Besonders machte die 1962 in Boston geborene Multimillionärstochter mit ihrer Trilogie über den „Krieg gegen den Terror“ von sich reden. 2006 wurde ihr Film „My Country, My Country“ über die desolate Situation im besetzten Irak für einen Oscar nominiert. Zugleich geriet Poitras aber auch in den Fokus der US-Heimatschutzbehörde, die sie auf ihre Beobachtungsliste setzte. Konsequenz: Jede Einreise in die Vereinigten Staaten war von nun an mit schikanösen Kontrollen verbunden.

Um zu vermeiden, daß dies ihre Arbeit und ihre Quellen gefährdet, übersiedelte Poitras im Herbst 2012 nach Berlin. Von hier aus flog sie dann auch zusammen mit Greenwald und Ewen MacAskill, dem Geheimdienstexperten des britischen Guardian, nach Hongkong, um Snowden zu interviewen. Das dabei entstandene Filmmaterial diente als Basis für das kurze Video, welches 2013 auf Youtube sowie der Netzseite des Guardian eingestellt wurde – was Edward Snowden schlagartig weltweite Berühmtheit verschaffte.

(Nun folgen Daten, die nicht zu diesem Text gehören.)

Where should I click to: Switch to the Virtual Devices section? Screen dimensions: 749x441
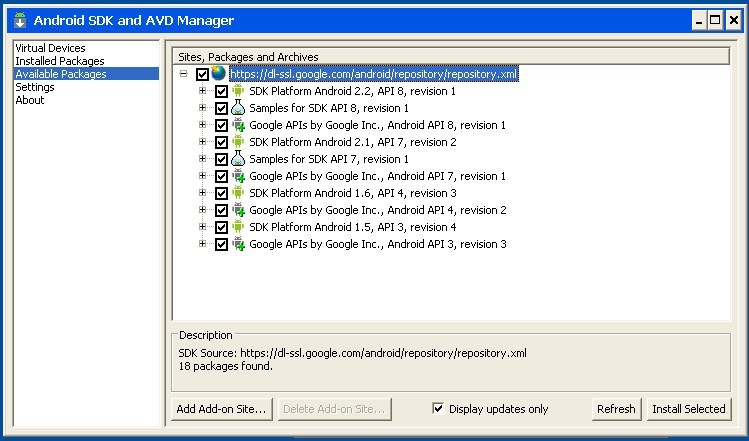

Nun findet es in Poitras neuestem Dokumentarfilm Verwendung, der seit kurzem auch in den deutschen Kinos läuft und – wenig verwunderlich – „Citizenfour“ heißt. Darin zeichnet sie ein detailliertes Bild von Snowden und dem Überwachungsstaat USA unter der Präsidentschaft des Friedensnobelpreisträgers Barack Obama, wobei der Zuschauer auch erfährt, daß es inzwischen eine „neue Quelle“ gebe, von der Greenwald höchst geheime Informationen über die Aktivitäten der NSA erhalte.

Parallel zur Arbeit an ihren Filmen, welche der publicityscheuen Poitras immer wieder viel öffentliche Aufmerksamkeit und diverse Auszeichnungen wie den Henri-Nannen-Sonderpreis bescherten, betreibt die Regisseurin mit Bachelorabschluß in „Public Engagement“ gemeinsam mit Greenwald und dem Investigativjournalisten Jeremy Scahill die Netzseite „The Intercept“ („Der Abhörer“). Deren Aufgabe sieht sie vor allem darin, weitere Enthüllungen über Korruption, Justizmißbrauch, soziale Ungerechtigkeiten sowie die Verletzung von Bürgerrechten vorzunehmen, um „dem Ideal einer wahrhaft freien und unabhängigen Presse als lebensnotwendige Komponente jeder gesunden demokratischen Gesellschaft“ Geltung zu verschaffen.